To The Editor,

In my opinion, the blockade in Ottawa, at a border-crossing in Alberta and who knows where else in Canada simply has to end.

What is needed to end it is an intergovernmental (federal-provincial) agreed-upon response.

Our Constitution’s Peace, Order and Governance (POGG) provisions give  our Prime Minister all the legal authority needed to end the blockade by invoking the powers vested in his Office under POGG.

Trudeau has indicated he, at this time, does not intend to exercise his POGG powers to call in the Military.

This makes it clear to me that his intent is to see blockades end by way of an intergovernmentally agreed-upon response.

Given that some of the measures a response requires are a provincial responsibility and others that of our federal government, it is, IMO, the most democratically appropriate and responsible way of bringing these blockades to an end.

A means of doing so, without this Trudeau Prime Minister resorting to the military provisions that POGG enables him to exercise. Powers that his father resorted to during our country’s FLQ crisis and that this Trudeau may yet also well have to.  It’s a card he’s holding in his back pocket.

My guess is it’s a card he’ll only play if there is no federal-provincial agreed-upon response or if the blockades become violent.

The beauty of an intergovernmental approach is that it forces our elected federal and provincial governments to coordinate their efforts, to each play that part in the “end the blockade” response that falls under their respective jurisdictions to exercise in the peace, order and good governance common interest of all Canadians.

It forces all politicians to show their colours.

They are elected to govern and it’s high time they do so, in keeping  with their assessment of the democratically expressed wishes of the people that put them in office. A wish to see them work together and row in the same direction.

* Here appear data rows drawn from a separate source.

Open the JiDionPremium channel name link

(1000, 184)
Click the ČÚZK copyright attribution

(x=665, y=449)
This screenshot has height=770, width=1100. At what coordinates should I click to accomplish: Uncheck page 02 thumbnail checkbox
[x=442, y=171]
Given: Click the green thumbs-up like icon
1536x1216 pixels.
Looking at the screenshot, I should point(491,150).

Time for these kids to wake up and show that, regardless of political stripe, they are committed to working together in agreement to what they collectively judge is the best way to proceed in the longer term best interest of the Common Good.

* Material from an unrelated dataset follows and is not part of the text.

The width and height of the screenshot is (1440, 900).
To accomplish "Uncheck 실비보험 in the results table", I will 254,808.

A “Just Transition Act” has been promised and a Just Transition to get us where we must be by 2030 on the Greenhouse Gas Pollution reduction front if the sustainability of life on this planet is important to us.

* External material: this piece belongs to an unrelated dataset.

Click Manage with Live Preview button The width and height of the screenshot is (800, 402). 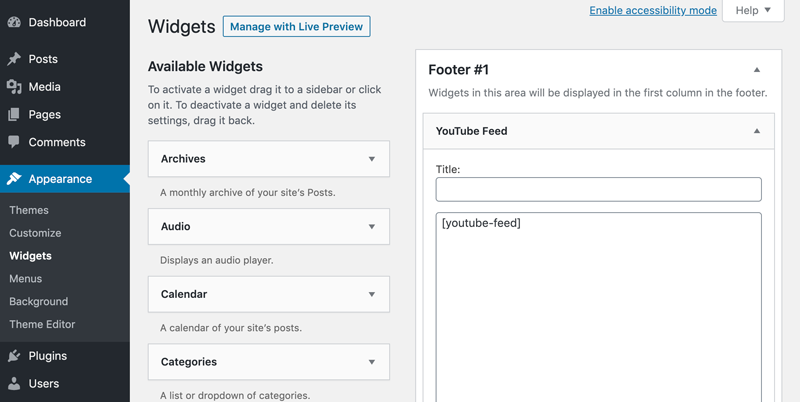coord(296,26)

The COVID crisis is but the smallest of four tidal waves we have to contend with.  A COVID crisis, an Economic crisis, a Climate crisis and Biodiversity collapse. They are all interconnected and cannot be solved in isolation of one another.  They all require significant system change. And there is no time to squander.

While I’m amongst those who claim  that significant socio-economic system change is needed, it must be one focused on the need to address climate change – at wartime speed.

What was on the surface presented as a “Truckers Protest” regarding COVID border requirements, was from the start cleverly manipulated and taken over by a group of less-than-honest parties with a Trump-inspired intention and agenda to have this protest become Canada’s version of Washington’s January 6th, 2021. But this time, one that would succeed in toppling our government.

Democratic governance is quickly disappearing. The blockade is in many ways Canada’s Waterloo.

Regardless of how this blockade is brought to an end, the one thing its leaders will, IMO, have succeeded in guaranteeing us lies ahead, post-blockade, … is autocratic governance.

In a previous “Letter To The Editor” I referred to what we are presently living during these COVID-dominated times are days that I fear today’s youth will before long be sadly looking back upon as “their good old days”.

The need for a just transition to an ecologically sustainable socio-economic system change is a must.

I wonder if the Ship of Fools that is ours is capable of leaving our children a future where the reverence of the life of others yet to come extends beyond simply one’s own and one’s own tribe.